§ **PROBLEM TO WORK ON**: From the first line to the last, write out the records exactly, leaving out images.

============

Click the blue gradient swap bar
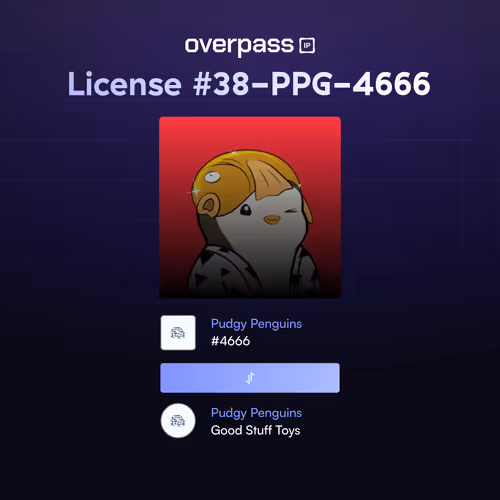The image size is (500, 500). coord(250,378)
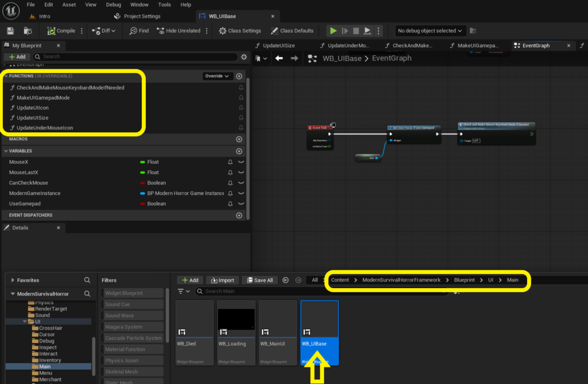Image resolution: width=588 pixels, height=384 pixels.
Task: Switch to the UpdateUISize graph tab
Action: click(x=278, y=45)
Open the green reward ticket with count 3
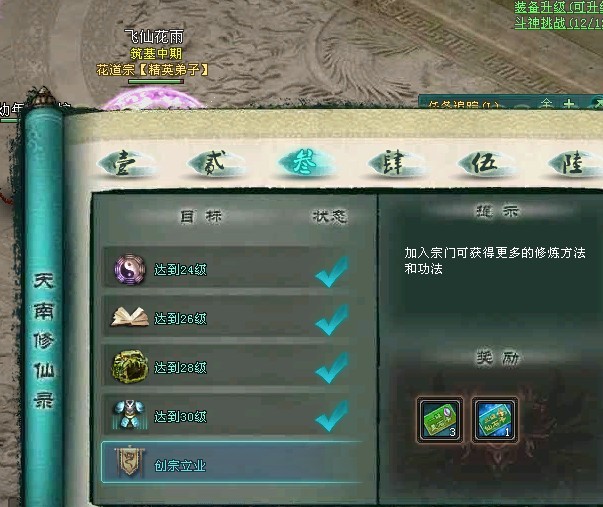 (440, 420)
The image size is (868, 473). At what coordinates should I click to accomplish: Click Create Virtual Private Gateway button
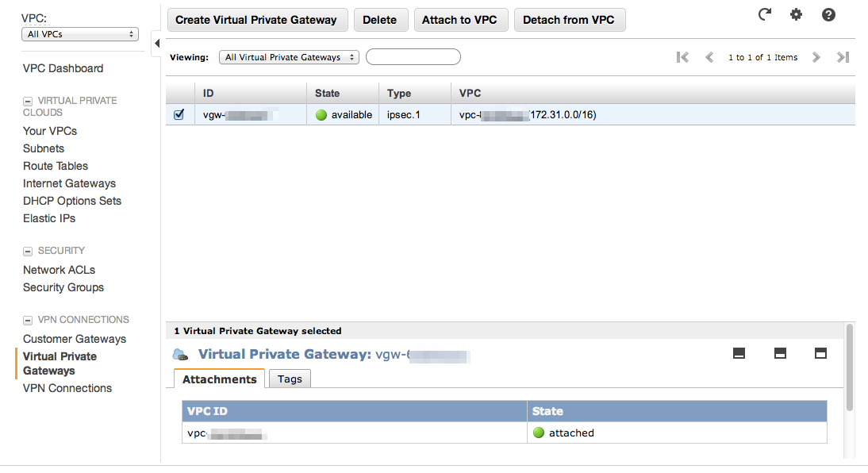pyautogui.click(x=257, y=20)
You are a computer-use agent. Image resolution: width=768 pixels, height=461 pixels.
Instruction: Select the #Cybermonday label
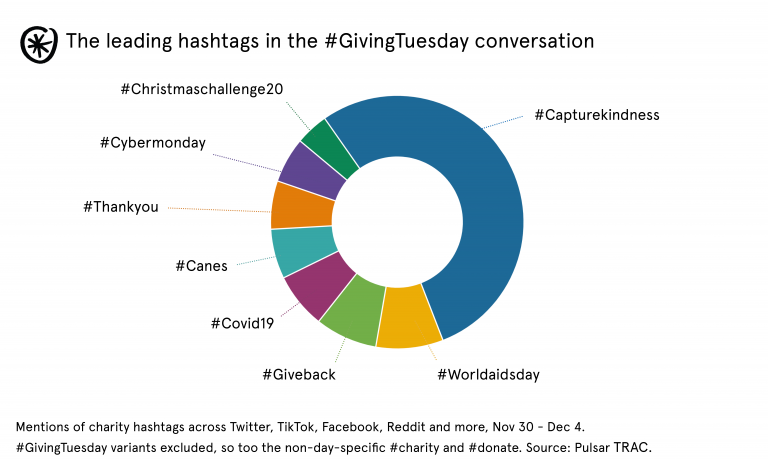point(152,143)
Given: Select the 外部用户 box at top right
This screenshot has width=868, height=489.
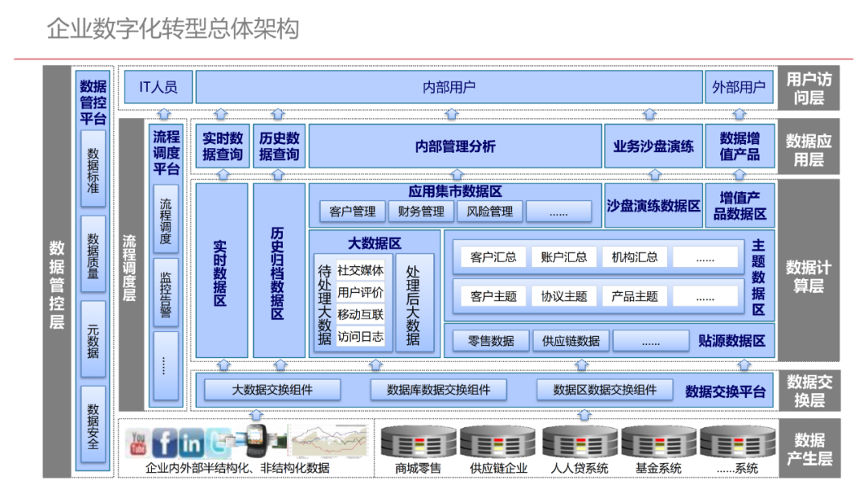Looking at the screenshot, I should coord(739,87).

============

§ **PROBLEM SOLUTION**:
Click the blue gradient swap bar
The image size is (500, 500). coord(250,378)
Image resolution: width=588 pixels, height=384 pixels.
Task: Switch to the UpdateUISize graph tab
Action: click(x=278, y=45)
Open the green reward ticket with count 3
 (440, 420)
The image size is (868, 473). At what coordinates should I click to accomplish: Click Create Virtual Private Gateway button
pyautogui.click(x=257, y=20)
You are a computer-use agent. Image resolution: width=768 pixels, height=461 pixels.
Instruction: Select the #Cybermonday label
point(152,143)
Given: Select the 外部用户 box at top right
This screenshot has width=868, height=489.
Looking at the screenshot, I should coord(739,87).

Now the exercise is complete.